NEW YORK • As the effects of the most severe El Nino in almost 20 years still reverberate globally, parts of the world are already preparing for La Nina.
Indonesia is set to distribute water pumps to farmers and is assessing its rice stockpiles in anticipation of the weather event materialising in October, Agriculture Minister Amran Sulaiman told reporters in Jakarta on Wednesday.
La Nina, sometimes thought of as El Nino's opposite, typically brings more rainfall to the region, threatening crops with flooding and delaying harvests. Australia said El Nino has peaked and there is a chance of its counterpart occurring in the second half of the year.
El Nino has hampered cocoa crops in Ivory Coast, curbed the monsoon in India and forced the Philippines to import more rice. Indonesia deployed planes last year for artificial rain to help alleviate drought that restricted palm oil output and exacerbated forest fires that engulfed the region in haze.
Based on the 26 El Nino events since 1900, about 50 per cent have been followed by a neutral year, with 40 per cent by La Nina, Australia's weather bureau said.

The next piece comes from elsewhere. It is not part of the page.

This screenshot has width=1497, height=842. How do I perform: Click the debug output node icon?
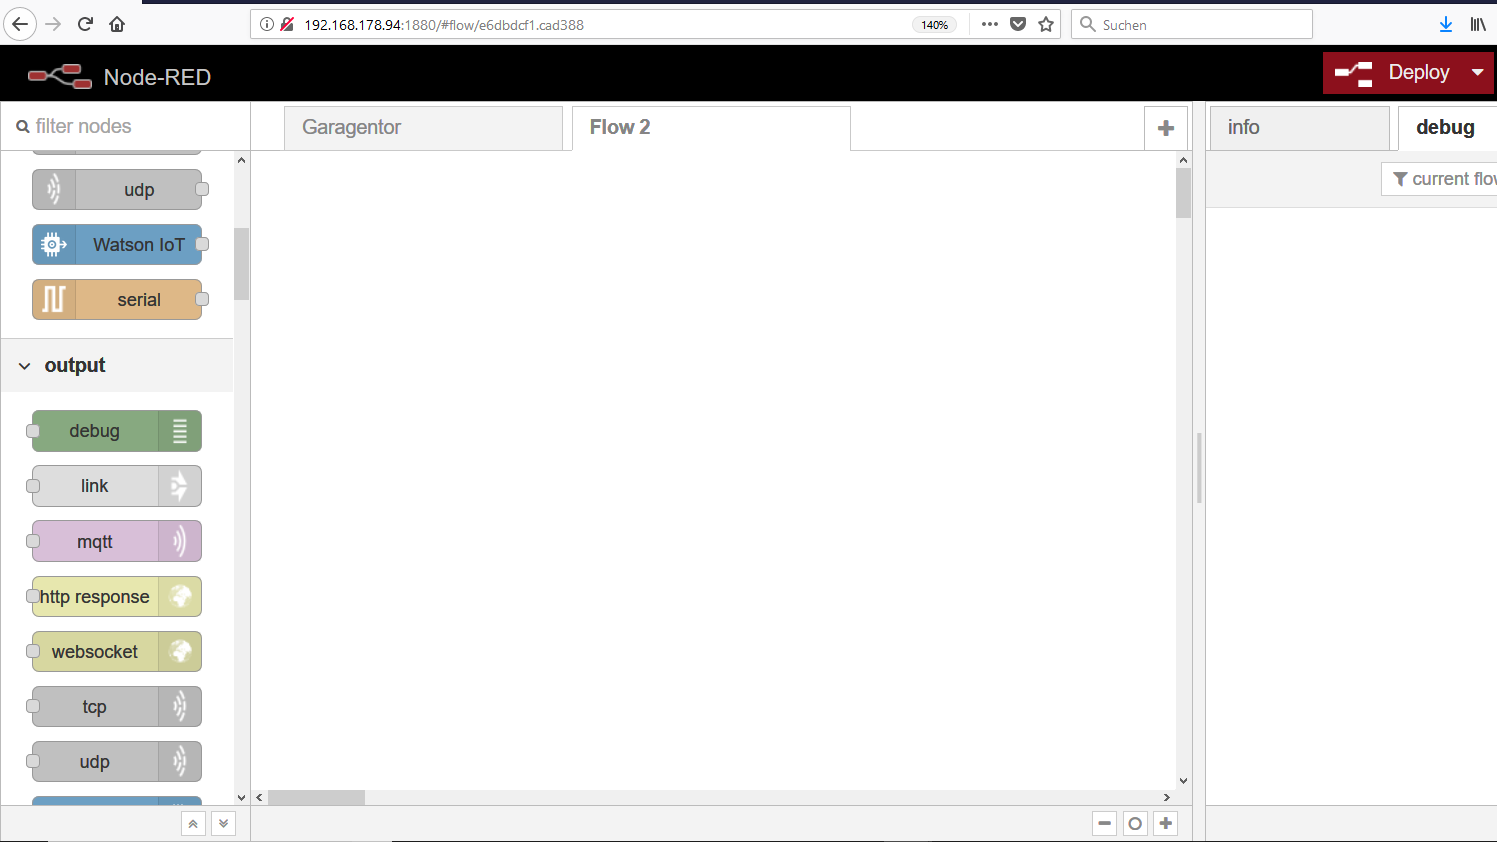(180, 431)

Indonesia's palm oil output may stagnate or fall about 3 per cent this year, said Mr Bayu Krisnamurthi, the head of the government-appointed Indonesia Estate Crop Fund for Palmoil.

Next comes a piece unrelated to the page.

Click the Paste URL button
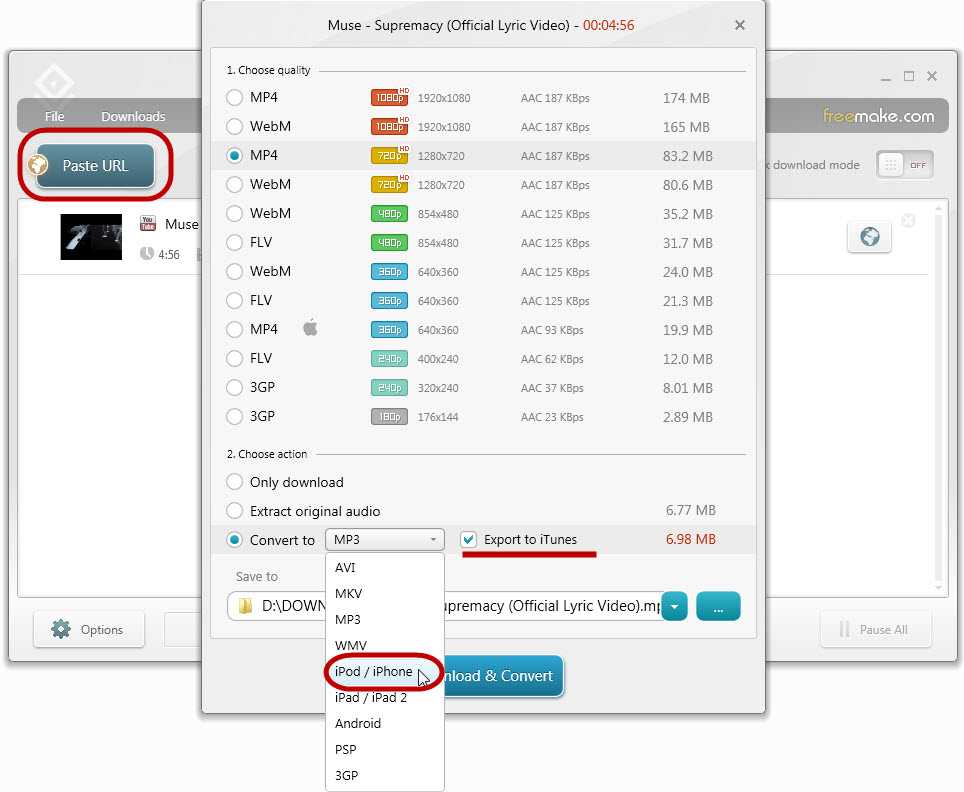Viewport: 964px width, 792px height. (95, 166)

El Nino is a warming in the equatorial Pacific Ocean, while La Nina is a cooling of the waters. Each can impact agricultural markets as farmers contend with too much or too little rain. A large part of the agricultural United States tends to dry out during La Nina events, while parts of Australia can be wetter than normal. The previous La Nina began in 2010 and lasted until 2012.
Conditions typically last between nine and 12 months, said the National Oceanic and Atmospheric Administration.